◆ Information supplied:
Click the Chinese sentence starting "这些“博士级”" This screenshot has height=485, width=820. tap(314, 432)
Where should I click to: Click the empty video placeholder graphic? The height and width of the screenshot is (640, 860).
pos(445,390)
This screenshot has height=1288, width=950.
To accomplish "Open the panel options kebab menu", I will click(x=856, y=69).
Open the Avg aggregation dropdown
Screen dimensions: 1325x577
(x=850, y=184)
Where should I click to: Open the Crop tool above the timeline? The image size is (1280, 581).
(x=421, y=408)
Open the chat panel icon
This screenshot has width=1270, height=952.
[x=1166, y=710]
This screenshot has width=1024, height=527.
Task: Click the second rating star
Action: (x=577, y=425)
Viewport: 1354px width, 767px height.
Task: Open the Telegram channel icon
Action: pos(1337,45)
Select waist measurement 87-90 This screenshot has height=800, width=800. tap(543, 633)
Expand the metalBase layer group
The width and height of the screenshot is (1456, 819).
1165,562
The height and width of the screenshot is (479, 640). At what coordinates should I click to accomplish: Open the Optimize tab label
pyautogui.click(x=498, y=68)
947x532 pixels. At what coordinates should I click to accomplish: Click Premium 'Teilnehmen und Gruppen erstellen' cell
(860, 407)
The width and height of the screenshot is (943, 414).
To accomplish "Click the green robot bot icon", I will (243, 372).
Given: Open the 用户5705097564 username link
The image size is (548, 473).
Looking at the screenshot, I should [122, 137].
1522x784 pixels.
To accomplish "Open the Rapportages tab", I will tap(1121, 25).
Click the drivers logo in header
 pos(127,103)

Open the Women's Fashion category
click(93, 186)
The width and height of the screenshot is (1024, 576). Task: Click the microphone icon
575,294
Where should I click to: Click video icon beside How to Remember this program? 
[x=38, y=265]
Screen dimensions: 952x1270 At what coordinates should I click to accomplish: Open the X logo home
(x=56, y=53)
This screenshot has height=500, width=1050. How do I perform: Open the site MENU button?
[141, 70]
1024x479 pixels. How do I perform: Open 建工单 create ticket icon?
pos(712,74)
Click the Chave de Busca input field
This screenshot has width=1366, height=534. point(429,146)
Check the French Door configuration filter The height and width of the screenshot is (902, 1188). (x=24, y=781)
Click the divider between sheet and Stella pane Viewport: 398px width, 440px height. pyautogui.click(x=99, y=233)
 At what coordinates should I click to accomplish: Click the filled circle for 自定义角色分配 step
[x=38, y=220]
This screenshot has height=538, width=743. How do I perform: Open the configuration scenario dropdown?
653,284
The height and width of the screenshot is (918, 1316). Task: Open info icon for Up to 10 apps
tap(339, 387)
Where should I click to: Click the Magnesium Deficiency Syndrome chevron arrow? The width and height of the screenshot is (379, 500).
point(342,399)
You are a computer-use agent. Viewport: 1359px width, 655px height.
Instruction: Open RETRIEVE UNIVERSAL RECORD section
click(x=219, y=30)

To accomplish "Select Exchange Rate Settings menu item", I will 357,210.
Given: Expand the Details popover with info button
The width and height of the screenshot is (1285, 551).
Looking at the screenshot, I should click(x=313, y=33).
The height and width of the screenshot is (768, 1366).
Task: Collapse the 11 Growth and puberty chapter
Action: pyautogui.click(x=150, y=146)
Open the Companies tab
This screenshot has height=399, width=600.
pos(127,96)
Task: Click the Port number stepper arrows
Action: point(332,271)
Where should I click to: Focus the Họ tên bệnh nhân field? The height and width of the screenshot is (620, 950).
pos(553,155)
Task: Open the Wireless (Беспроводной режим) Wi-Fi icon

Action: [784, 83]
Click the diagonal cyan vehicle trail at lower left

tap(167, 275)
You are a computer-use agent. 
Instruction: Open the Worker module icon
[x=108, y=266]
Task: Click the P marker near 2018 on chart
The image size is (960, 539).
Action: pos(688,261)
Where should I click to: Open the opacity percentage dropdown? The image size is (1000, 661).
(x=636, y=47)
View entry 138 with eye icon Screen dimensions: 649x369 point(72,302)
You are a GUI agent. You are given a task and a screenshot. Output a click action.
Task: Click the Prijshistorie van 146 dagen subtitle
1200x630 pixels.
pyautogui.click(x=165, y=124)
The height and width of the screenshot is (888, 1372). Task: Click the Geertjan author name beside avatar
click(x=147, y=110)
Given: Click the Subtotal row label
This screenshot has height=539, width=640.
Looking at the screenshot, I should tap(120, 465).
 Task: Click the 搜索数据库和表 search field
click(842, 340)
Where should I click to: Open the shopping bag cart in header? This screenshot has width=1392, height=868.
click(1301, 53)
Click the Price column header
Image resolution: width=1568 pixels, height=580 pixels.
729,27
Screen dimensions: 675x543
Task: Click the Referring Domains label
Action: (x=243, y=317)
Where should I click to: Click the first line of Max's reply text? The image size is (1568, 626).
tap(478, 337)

◆ Your assignment:
Retype only the lines above between the line with "Click the Chave de Busca input field" and the line with "Click the divider", counting those two lines as well, and keep every character as it is.

◆ Answer to this task:
Click the Chave de Busca input field
This screenshot has width=1366, height=534. point(429,146)
Check the French Door configuration filter The height and width of the screenshot is (902, 1188). (x=24, y=781)
Click the divider between sheet and Stella pane Viewport: 398px width, 440px height. pyautogui.click(x=99, y=233)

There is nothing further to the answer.